■ EXERCISE DIRECTIONS:
Reproduce the passage below on oversights in managed care contracts in full, word for word.

■ SOURCE PASSAGE:
:::
Physicians and Clinic Managers get so caught up in day-to-day routines that sometimes years pass before they realize the costly oversights they’ve permitted in their managed care contracts. Each of these oversights, left unchecked and unmanaged, have the potential to significantly impact your bottom line.
The calls we get from physicians, dentists, orthotics and prosthetics providers, and even psychotherapists, labs and medical supply companies, vary from wanting swift and decisive action to improve their contracts or give notice of termination, to other calls that come from providers who signed on the dotted line before reviewing their payor contracts carefully and are now afraid to “rock the boat”.
How can two providers with essentially the same boilerplate contracts react so differently?
Part of the frustration for providers is that they don’t know what they don’t know. Many were never trained what to look for and how to spot the pitfalls that can put them at risk or cost them money. They don’t miss what they never had to begin with.
:::
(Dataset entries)
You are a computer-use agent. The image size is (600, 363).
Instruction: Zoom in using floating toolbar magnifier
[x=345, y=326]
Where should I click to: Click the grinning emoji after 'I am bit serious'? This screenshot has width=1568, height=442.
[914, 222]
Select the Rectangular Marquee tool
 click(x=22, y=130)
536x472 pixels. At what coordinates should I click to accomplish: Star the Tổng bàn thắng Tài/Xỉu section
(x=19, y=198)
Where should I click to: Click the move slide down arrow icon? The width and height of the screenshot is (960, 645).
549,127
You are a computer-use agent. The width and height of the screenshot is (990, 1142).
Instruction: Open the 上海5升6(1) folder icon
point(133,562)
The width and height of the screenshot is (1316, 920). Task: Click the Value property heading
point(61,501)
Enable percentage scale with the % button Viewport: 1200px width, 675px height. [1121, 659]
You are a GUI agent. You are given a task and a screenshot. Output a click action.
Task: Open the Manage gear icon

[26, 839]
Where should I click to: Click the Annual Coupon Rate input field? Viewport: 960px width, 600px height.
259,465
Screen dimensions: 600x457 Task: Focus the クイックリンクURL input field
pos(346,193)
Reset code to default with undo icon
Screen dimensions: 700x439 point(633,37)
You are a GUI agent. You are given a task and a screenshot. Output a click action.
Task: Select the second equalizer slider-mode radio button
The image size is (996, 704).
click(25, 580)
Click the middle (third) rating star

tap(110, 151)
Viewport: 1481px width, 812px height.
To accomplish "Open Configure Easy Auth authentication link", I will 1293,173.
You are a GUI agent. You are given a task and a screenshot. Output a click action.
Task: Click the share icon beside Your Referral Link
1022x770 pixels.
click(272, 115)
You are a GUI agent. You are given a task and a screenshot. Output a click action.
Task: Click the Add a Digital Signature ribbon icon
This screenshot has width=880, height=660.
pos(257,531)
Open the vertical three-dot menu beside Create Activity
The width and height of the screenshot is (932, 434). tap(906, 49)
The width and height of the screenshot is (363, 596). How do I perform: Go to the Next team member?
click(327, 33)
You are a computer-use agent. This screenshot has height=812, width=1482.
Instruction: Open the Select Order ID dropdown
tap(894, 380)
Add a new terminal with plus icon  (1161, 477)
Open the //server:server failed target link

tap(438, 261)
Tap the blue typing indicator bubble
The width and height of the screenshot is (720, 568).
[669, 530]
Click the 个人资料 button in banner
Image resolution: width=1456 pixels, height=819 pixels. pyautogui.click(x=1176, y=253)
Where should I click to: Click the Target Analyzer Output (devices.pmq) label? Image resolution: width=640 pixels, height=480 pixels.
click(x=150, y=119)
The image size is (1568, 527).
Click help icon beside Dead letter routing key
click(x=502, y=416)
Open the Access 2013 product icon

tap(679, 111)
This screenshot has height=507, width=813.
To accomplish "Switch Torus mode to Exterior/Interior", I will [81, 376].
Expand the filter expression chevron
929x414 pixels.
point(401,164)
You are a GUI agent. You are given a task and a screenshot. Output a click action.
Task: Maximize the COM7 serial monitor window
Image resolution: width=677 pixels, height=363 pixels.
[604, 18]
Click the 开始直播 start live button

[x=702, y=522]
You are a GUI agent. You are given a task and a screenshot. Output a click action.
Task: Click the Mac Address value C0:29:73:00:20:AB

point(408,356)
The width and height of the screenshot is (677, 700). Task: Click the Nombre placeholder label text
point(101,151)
:::
■ EXERCISE RESULT:
Physicians and Clinic Managers get so caught up in day-to-day routines that sometimes years pass before they realize the costly oversights they’ve permitted in their managed care contracts. Each of these oversights, left unchecked and unmanaged, have the potential to significantly impact your bottom line.
The calls we get from physicians, dentists, orthotics and prosthetics providers, and even psychotherapists, labs and medical supply companies, vary from wanting swift and decisive action to improve their contracts or give notice of termination, to other calls that come from providers who signed on the dotted line before reviewing their payor contracts carefully and are now afraid to “rock the boat”.
How can two providers with essentially the same boilerplate contracts react so differently?
Part of the frustration for providers is that they don’t know what they don’t know. Many were never trained what to look for and how to spot the pitfalls that can put them at risk or cost them money. They don’t miss what they never had to begin with.